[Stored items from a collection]

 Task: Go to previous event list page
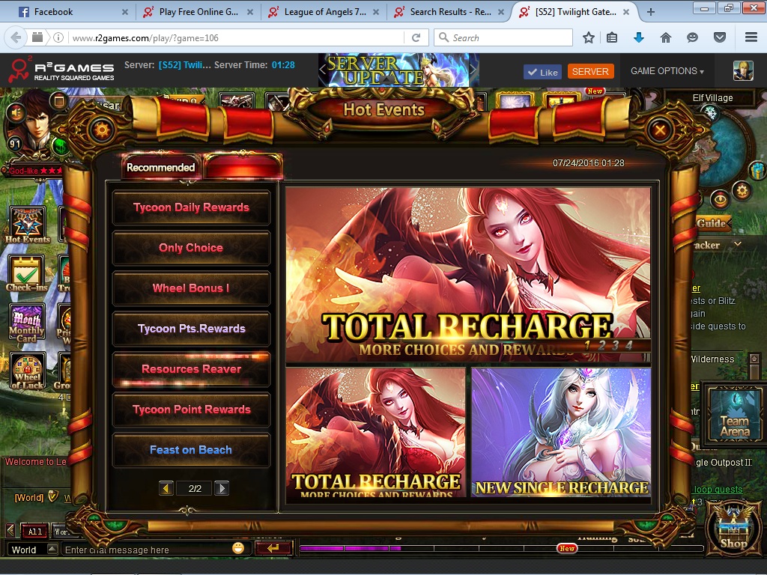(166, 488)
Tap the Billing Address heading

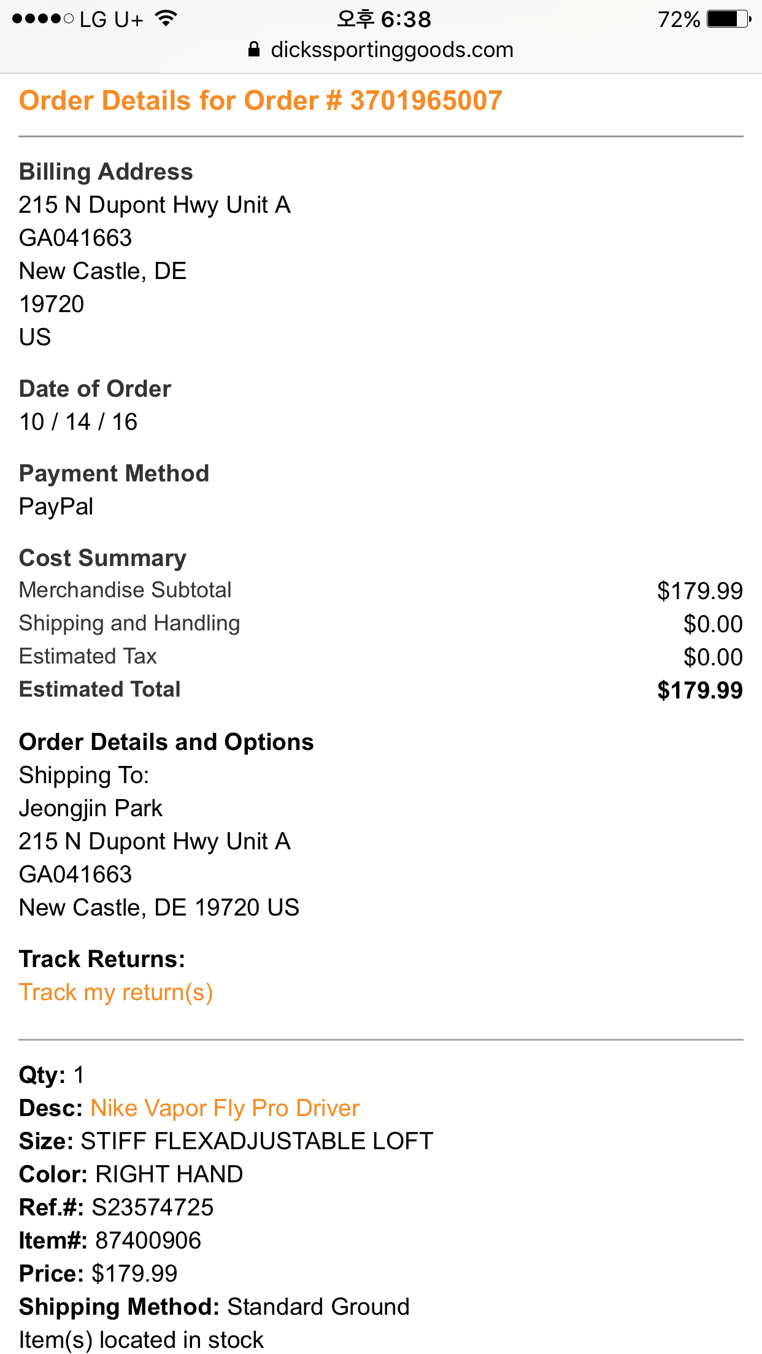pyautogui.click(x=106, y=172)
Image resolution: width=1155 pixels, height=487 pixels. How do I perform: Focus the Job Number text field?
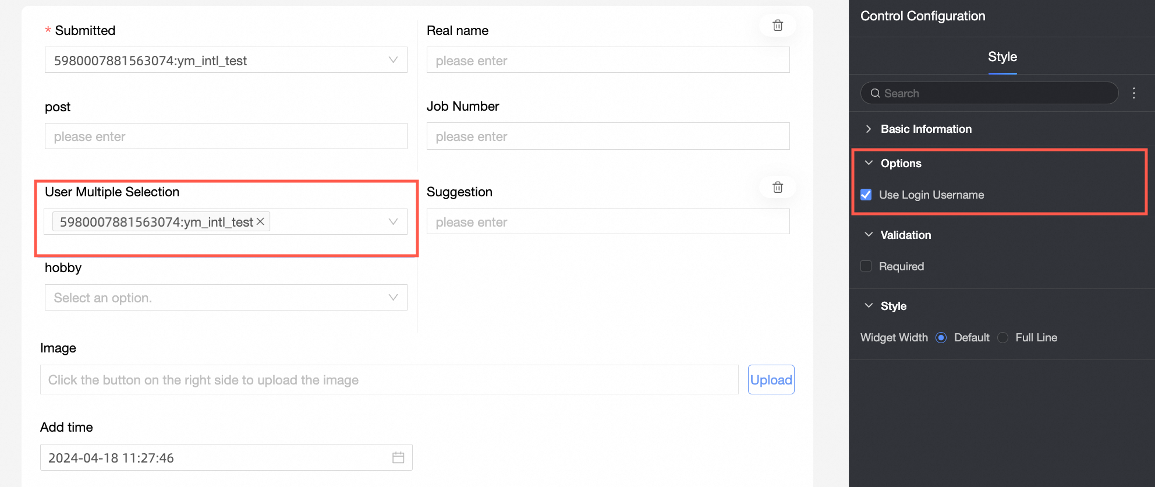point(608,136)
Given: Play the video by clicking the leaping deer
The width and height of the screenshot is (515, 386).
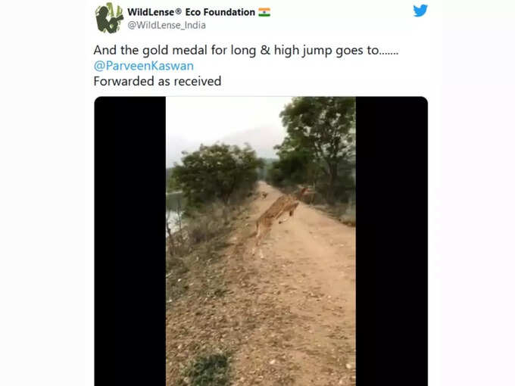Looking at the screenshot, I should (x=276, y=221).
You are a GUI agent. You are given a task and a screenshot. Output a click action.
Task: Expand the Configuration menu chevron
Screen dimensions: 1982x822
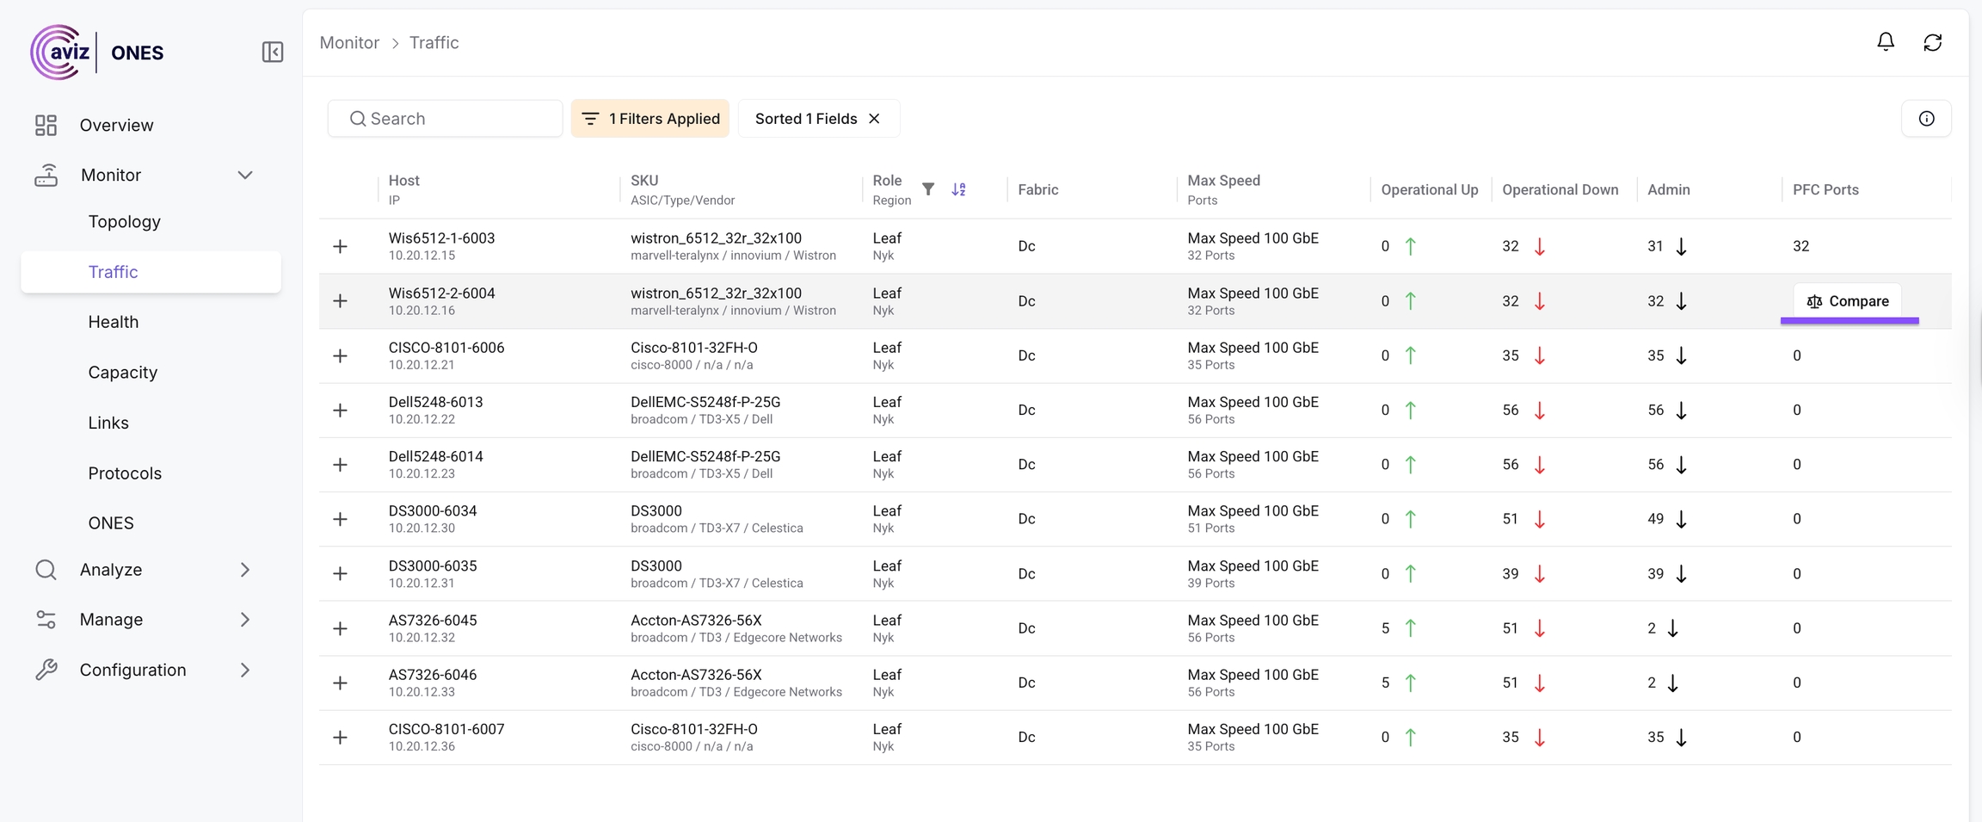point(244,671)
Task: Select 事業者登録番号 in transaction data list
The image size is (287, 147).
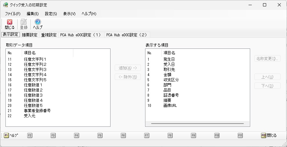Action: pyautogui.click(x=37, y=111)
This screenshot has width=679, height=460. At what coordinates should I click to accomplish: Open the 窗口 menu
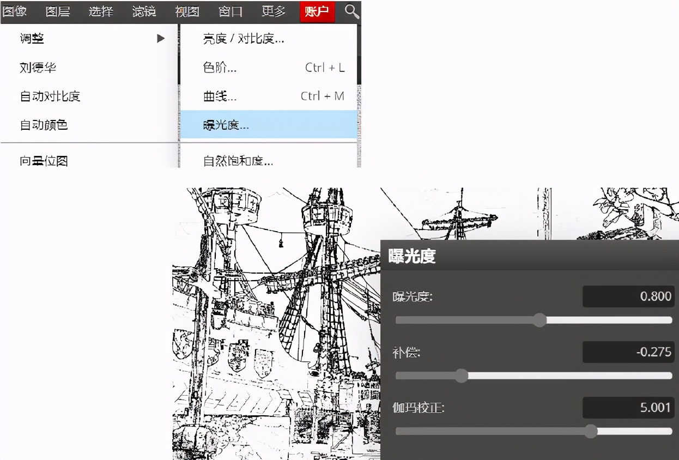coord(230,11)
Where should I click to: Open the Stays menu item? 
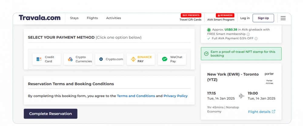74,18
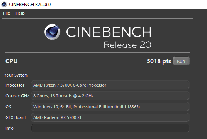The width and height of the screenshot is (207, 139).
Task: Click the 8 Cores, 16 Threads field
Action: pos(110,96)
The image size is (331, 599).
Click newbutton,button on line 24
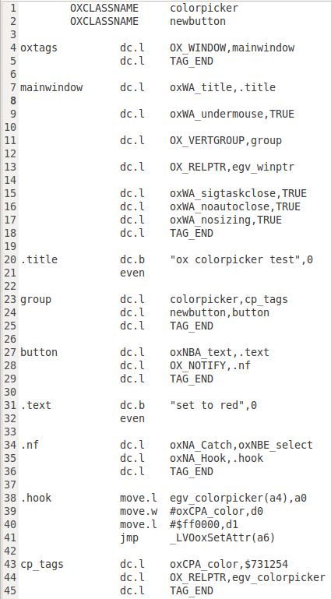tap(220, 312)
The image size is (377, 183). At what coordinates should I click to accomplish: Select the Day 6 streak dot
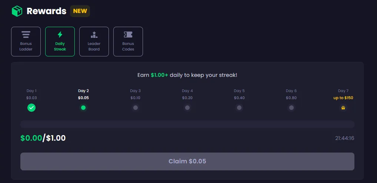click(x=291, y=108)

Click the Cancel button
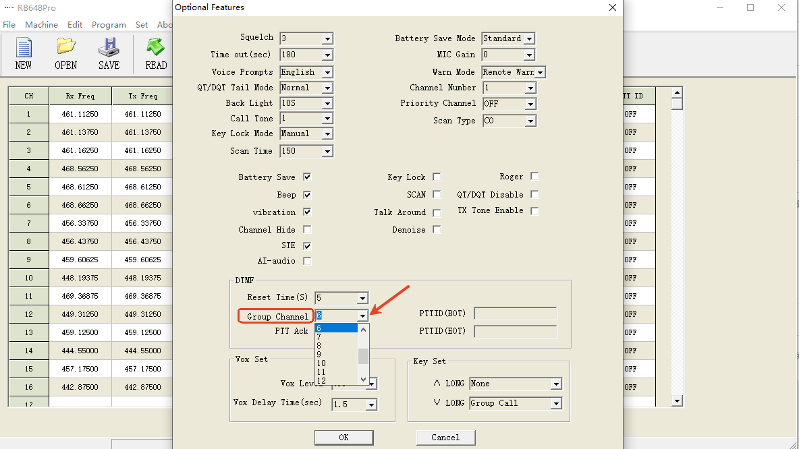445,438
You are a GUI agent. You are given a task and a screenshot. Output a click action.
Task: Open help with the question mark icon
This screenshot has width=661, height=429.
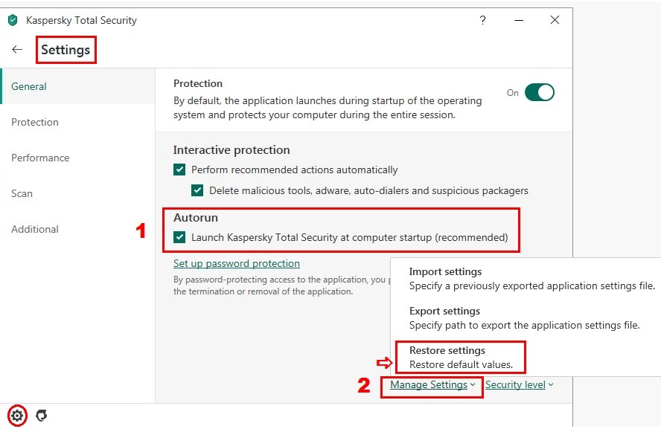point(483,20)
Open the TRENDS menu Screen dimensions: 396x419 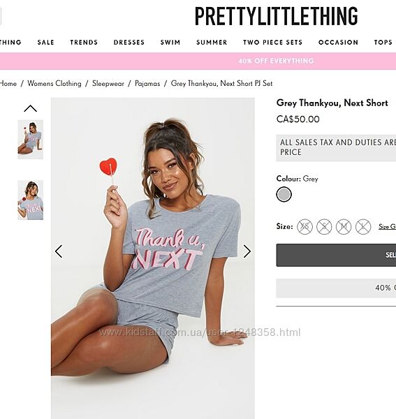[84, 42]
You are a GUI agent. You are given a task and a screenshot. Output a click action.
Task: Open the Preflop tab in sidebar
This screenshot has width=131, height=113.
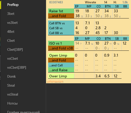[13, 5]
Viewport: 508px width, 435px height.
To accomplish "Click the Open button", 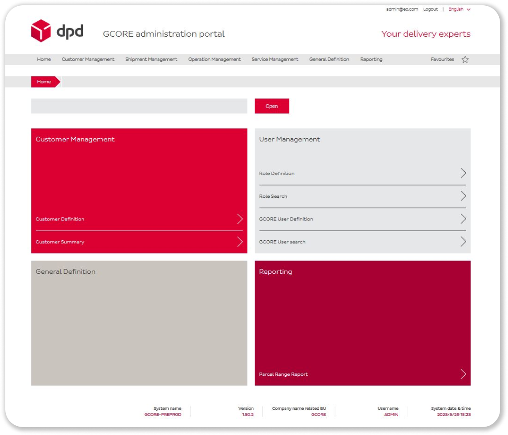I will [272, 106].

What the task requires
Although pictures appear among the entries, please set down only the lines from the one with "The width and height of the screenshot is (515, 386)." up to and including the one with "Task: Select 事業者登録番号 in transaction data list", word for word.

Response
The width and height of the screenshot is (515, 386).
Looking at the screenshot, I should (x=276, y=221).
You are a GUI agent. You are given a task and a screenshot. Output a click action.
Task: Expand the Configuration menu chevron
Screen dimensions: 1982x822
point(244,671)
Task: Select 事業者登録番号 in transaction data list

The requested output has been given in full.